Barack à frites dans le sable

9 Septembre 2016 , Rédigé par Observatus geopoliticus Publié dans #Etats-Unis, #Economie, #Pétrole, #Moyen-Orient

Barack à frites dans le sable

Fin de mandat bien sombre pour l'occupant de la Maison Blanche... La Chambre des représentants vient de voter, dans un tonnerre d'applaudissements, une loi autorisant les citoyens américains à poursuivre en justice l'Arabie Saoudite pour les attaques du 11 septembre 2001. Le Sénat avait déjà approuvé à l'unanimité la dite loi en mai et celle-ci, ceinte du sceau du Congrès US dans son entier, se retrouve maintenant sur le bureau d'Obama.

Et là, Barack à frites se retrouve dans une véritable impasse. Guère étonnant qu'il ait tout fait pour que le vote n'ait pas lieu, car quoiqu'il fasse maintenant, il est perdant.

  • S'il met son veto, c'est sa propre descente aux enfers.

On imagine la fureur indignée des familles des victimes s'étendre comme une traînée de poudre à la population américaine toute entière. Obama restera dans l'histoire comme le président ayant protégé les responsables du 11 septembre, ayant choisi les terroristes au détriment de ses propres concitoyens. En un mot, un simple traître...

La camp démocrate serait également sens dessus dessous puisque tous ses députés et sénateurs ont voté en faveur de la loi. Et tout cela à deux mois de l'élection présidentielle où l'hilarante est en difficulté (sondages favorables à Trump, casseroles qui n'en finissent pas, prochaines révélations wikileaks...)

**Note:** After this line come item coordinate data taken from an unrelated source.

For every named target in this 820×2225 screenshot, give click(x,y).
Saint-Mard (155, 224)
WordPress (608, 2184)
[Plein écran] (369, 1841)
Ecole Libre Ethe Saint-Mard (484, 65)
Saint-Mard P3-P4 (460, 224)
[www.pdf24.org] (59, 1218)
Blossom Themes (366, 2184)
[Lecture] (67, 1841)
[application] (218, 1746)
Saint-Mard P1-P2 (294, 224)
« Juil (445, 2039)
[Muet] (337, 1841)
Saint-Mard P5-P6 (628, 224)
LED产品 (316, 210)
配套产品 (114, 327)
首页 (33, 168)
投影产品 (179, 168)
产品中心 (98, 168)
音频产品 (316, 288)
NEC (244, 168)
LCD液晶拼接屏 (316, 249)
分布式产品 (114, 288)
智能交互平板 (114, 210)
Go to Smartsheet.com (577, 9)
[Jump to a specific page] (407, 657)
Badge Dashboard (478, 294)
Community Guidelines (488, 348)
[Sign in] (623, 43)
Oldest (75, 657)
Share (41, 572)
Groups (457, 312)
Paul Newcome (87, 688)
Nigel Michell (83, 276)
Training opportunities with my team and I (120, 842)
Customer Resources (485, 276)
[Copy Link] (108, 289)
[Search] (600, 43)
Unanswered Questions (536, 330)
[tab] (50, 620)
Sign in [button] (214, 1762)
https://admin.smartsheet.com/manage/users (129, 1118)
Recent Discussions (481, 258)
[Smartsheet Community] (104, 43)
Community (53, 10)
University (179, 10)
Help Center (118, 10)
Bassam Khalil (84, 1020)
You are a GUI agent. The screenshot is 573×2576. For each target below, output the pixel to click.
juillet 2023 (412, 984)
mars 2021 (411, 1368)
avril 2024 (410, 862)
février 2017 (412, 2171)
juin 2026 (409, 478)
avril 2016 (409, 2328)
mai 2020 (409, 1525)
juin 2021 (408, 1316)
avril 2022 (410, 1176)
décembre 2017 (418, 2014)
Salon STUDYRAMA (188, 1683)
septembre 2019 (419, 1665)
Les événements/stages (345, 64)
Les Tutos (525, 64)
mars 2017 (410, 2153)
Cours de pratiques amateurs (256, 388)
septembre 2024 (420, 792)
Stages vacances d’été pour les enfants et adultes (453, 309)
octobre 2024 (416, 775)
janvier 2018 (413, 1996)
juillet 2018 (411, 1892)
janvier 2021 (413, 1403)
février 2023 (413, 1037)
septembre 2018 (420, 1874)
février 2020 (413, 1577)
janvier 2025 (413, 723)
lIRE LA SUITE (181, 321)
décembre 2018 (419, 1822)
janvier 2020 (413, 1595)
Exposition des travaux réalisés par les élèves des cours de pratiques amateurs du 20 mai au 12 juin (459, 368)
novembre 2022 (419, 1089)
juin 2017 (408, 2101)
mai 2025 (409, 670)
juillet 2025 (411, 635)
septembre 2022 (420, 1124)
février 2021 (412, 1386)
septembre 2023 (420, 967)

Le pire est que, malgré le veto présidentiel, la loi peut tout de même être approuvée si le Congrès la revote aux deux tiers, ce qui est une quasi certitude et constituerait une double humiliation pour Obama. Pour une sortie, c'est raté...

  • S'il n'oppose pas son veto, c'est une marche de plus dans le déclin américain.

Les Saoudiens sont absolument furieux, on l'imagine aisément. Or les grassouillets cheikhs détiennent des moyens de pression sur Washington. Nous en parlions en avril, avant le vote du Sénat US :

Riyad a menacé de liquider tous ses avoirs aux Etats-Unis, soit 750 milliards de dollars. Une menace qui résonne comme un aveu de culpabilité.

L'implication des Saoudiens, du moins de certains officiels haut placés, dans les attentats de 2001 est un secret de polichinelle, mais Bush puis Obama ont freiné des quatre fers la déclassification des documents secret défense afin d'empêcher leurs amis wahhabites d'être inquiétés. Gageons que les menaces de Riyad ne s'arrêtent pas aux simples bons du trésor US mais touchent à quelque chose de bien plus fondamental : le pétrodollar, assise de l'hégémonie américaine durant des décennies.

Ce fameux pétrodollar, clé de voûte de la politique étrangère états-unienne depuis des décennies...

Le système financier issu de la Seconde guerre mondiale - notamment les prêts en dollars du FMI ou de la Banque mondiale - assurait l'hégémonie de la monnaie américaine, permettant aux Etats-Unis de vivre au-dessus de leurs moyens en faisant financer leur dette par des pays étrangers tenus d’accumuler des réserves de titres libellés en dollars pour commercer. Ce "privilège exorbitant" (dixit Giscard) fut encore renforcé en 1973 lorsque Nixon se mit d'accord avec les Saoudiens pour que ceux-ci vendent leur pétrole uniquement en billets verts, créant de facto le pétrodollar. L'OPEP suivra deux ans après. Pour les Etats-Unis, des décennies d'argent facile et de guerres financées par des pays tiers...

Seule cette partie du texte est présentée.